Download raw body.
vio(4): tso
Hi,
This diff implements TCP Segmentation Offload (TSO) for vio(4).
I'll first fix the vio(4) bpf checksum issue[1] before commiting this.
But, people poked me to show off this diff, they want to test and run.
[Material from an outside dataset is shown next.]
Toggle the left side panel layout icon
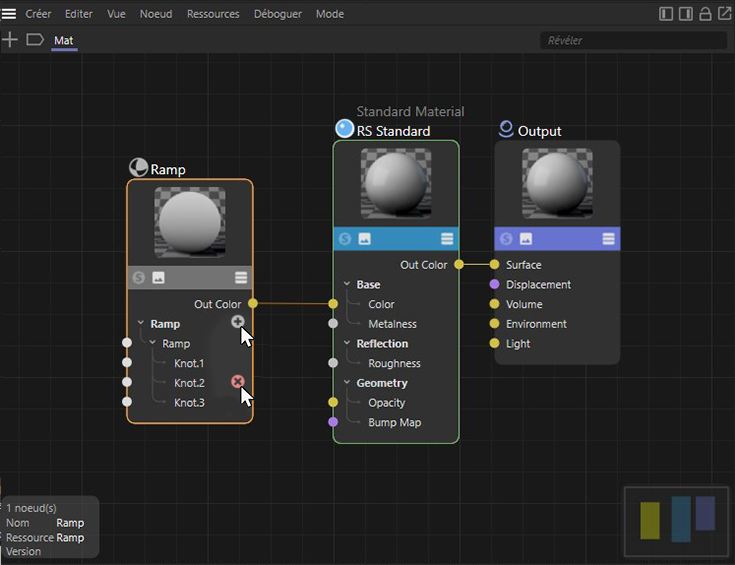The height and width of the screenshot is (565, 735). pos(666,14)
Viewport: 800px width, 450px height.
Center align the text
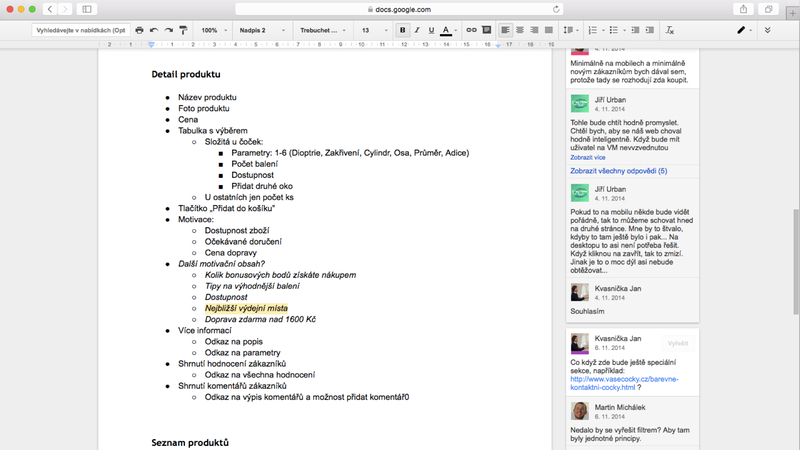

On my KVM machine it increases single TCP single stream throughput
between OpenBSD and Linux guests from 4 Gbit/s to 20 Gbit/s.
bye,
Jan
[1]: https://marc.info/?t=170463117000002&r=1&w=2
Index: dev/pv/if_vio.c
===================================================================
RCS file: /cvs/src/sys/dev/pv/if_vio.c,v
diff -u -p -r1.29 if_vio.c
--- dev/pv/if_vio.c 20 Dec 2023 09:51:06 -0000 1.29
+++ dev/pv/if_vio.c 14 Jan 2024 12:53:24 -0000
@@ -43,12 +43,15 @@
#include <net/if.h>
#include <net/if_media.h>
+#include <net/route.h>
#include <netinet/in.h>
#include <netinet/if_ether.h>
#include <netinet/ip.h>
#include <netinet/ip6.h>
#include <netinet/tcp.h>
+#include <netinet/tcp_timer.h>
+#include <netinet/tcp_var.h>
#include <netinet/udp.h>
#if NBPFILTER > 0
@@ -537,6 +540,9 @@ vio_attach(struct device *parent, struct
VIRTIO_NET_F_MRG_RXBUF | VIRTIO_NET_F_CSUM |
VIRTIO_F_RING_EVENT_IDX | VIRTIO_NET_F_GUEST_CSUM;
+ vsc->sc_driver_features |= VIRTIO_NET_F_HOST_TSO4;
+ vsc->sc_driver_features |= VIRTIO_NET_F_HOST_TSO6;
+
virtio_negotiate_features(vsc, virtio_net_feature_names);
if (virtio_has_feature(vsc, VIRTIO_NET_F_MAC)) {
vio_get_lladdr(&sc->sc_ac, vsc);
@@ -553,9 +559,9 @@ vio_attach(struct device *parent, struct
sc->sc_hdr_size = offsetof(struct virtio_net_hdr, num_buffers);
}
if (virtio_has_feature(vsc, VIRTIO_NET_F_MRG_RXBUF))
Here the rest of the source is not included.